Celui des véhicules légers a augmenté de 22,9 %, mais est resté à 93 % de son niveau de 2019, avant la pandémie. Celui des poids lourds, qui avait moins chuté en 2020, a progressé de 10,1 % pour atteindre 102 % de son niveau de 2019.

Le chiffre d’affaires des sociétés concessionnaires d’autoroutes (SCA) a atteint 10,6 milliards d’euros en 2021, dont 10,3 milliards provenaient des péages – à 98 % de son niveau de 2019. L’excédent brut d’exploitation (Ebitda) a connu la même évolution.

Hausse des dividendes

Compte tenu de la diminution du taux de l’impôt sur les sociétés et d’une baisse des frais financiers, le bénéfice net 2021 des SCA a augmenté de près de 47 % en 2021 pour atteindre 3,9 milliards d’euros, dépassant celui de 2019 d’environ 11 %, a constaté l’ART.

Les investissements ont modérément rebondi, restant de 5 % inférieurs à leur niveau de 2019.

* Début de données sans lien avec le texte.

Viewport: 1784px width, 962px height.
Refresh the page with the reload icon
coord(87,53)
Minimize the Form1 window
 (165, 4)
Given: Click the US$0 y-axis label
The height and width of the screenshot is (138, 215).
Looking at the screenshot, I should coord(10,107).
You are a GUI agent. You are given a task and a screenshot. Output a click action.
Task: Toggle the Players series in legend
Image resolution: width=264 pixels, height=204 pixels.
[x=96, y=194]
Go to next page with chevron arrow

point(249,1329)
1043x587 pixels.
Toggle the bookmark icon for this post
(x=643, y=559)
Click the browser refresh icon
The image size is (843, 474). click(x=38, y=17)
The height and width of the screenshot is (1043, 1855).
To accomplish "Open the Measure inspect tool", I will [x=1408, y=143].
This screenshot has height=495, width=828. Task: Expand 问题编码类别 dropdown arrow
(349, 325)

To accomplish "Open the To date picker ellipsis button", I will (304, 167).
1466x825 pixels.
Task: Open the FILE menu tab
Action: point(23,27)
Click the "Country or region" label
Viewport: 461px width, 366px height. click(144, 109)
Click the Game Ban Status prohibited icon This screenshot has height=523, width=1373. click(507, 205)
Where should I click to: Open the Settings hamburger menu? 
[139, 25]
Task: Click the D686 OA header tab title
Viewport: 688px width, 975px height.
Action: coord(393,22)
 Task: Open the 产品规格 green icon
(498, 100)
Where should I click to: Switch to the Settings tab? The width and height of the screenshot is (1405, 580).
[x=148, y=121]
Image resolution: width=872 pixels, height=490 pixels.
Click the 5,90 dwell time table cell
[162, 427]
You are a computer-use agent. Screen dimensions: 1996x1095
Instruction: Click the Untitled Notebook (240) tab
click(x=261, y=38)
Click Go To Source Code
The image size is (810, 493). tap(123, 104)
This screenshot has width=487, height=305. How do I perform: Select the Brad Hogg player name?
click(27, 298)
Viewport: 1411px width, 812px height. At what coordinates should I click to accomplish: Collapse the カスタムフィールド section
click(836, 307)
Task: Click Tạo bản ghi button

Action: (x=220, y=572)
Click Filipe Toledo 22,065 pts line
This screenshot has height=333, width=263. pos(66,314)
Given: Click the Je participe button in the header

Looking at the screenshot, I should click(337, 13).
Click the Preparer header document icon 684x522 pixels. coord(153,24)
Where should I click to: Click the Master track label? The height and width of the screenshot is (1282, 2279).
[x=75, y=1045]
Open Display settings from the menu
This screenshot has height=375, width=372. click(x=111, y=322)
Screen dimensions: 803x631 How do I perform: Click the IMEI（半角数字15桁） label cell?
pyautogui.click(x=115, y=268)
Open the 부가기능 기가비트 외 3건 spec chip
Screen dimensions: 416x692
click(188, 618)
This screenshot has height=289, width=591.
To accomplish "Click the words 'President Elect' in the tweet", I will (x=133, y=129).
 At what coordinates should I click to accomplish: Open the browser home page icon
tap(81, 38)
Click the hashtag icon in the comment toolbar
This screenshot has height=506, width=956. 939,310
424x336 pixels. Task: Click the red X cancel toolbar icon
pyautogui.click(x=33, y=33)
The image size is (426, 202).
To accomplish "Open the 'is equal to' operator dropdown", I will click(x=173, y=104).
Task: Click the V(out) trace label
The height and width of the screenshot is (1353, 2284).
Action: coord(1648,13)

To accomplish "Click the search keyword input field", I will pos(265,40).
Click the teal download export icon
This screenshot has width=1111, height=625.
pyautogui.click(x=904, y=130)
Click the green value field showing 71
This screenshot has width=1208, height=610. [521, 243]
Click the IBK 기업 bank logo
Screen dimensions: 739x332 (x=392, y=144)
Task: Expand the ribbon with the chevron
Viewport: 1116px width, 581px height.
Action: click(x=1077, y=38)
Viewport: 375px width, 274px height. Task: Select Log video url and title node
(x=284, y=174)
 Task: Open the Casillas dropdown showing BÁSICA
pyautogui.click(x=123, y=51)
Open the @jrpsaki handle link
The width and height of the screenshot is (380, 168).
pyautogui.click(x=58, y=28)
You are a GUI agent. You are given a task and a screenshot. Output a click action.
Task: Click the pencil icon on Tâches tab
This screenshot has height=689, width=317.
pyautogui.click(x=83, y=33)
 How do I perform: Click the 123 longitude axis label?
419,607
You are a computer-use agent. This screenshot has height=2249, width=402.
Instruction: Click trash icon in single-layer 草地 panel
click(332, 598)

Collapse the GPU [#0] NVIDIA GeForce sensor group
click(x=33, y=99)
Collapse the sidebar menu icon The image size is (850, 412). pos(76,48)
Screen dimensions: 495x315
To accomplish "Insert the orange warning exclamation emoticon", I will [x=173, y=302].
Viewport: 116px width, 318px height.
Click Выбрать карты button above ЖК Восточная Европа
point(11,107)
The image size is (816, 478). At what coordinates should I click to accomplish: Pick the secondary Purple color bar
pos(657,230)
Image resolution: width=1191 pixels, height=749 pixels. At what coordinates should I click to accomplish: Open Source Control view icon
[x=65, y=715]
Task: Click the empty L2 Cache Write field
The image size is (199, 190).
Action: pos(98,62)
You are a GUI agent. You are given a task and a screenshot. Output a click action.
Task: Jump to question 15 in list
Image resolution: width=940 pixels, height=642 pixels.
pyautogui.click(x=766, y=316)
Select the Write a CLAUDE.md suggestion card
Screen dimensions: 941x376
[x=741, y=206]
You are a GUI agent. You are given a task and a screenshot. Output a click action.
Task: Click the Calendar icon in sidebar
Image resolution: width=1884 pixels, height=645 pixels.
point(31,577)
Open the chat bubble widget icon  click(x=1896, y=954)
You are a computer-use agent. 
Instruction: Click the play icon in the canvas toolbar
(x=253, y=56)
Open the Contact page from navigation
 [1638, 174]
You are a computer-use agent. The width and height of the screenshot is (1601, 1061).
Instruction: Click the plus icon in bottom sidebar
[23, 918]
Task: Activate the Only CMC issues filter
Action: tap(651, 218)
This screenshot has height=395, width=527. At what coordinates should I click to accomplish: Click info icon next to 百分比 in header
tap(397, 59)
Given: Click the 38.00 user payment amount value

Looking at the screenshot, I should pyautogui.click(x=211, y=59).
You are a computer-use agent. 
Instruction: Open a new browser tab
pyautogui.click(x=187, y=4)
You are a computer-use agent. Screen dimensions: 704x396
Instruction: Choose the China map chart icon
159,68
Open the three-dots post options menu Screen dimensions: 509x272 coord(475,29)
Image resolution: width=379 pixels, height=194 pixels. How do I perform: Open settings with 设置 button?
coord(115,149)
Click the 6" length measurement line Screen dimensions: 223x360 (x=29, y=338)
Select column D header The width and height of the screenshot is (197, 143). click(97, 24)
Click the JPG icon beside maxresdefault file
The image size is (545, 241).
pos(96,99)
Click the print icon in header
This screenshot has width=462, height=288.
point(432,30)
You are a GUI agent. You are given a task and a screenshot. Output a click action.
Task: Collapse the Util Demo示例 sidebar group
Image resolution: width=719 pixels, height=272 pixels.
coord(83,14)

Les SCA – un ensemble dominé par Vinci, Eiffage et Sanef (Abertis) – ont versé 3,3 milliards d’euros de dividendes, une somme en augmentation de près de 40 % par rapport à 2020 et de 5 % par rapport à 2019. L’endettement net des SCA a diminué de 4,8 % en 2021, à 26,3 milliards d’euros.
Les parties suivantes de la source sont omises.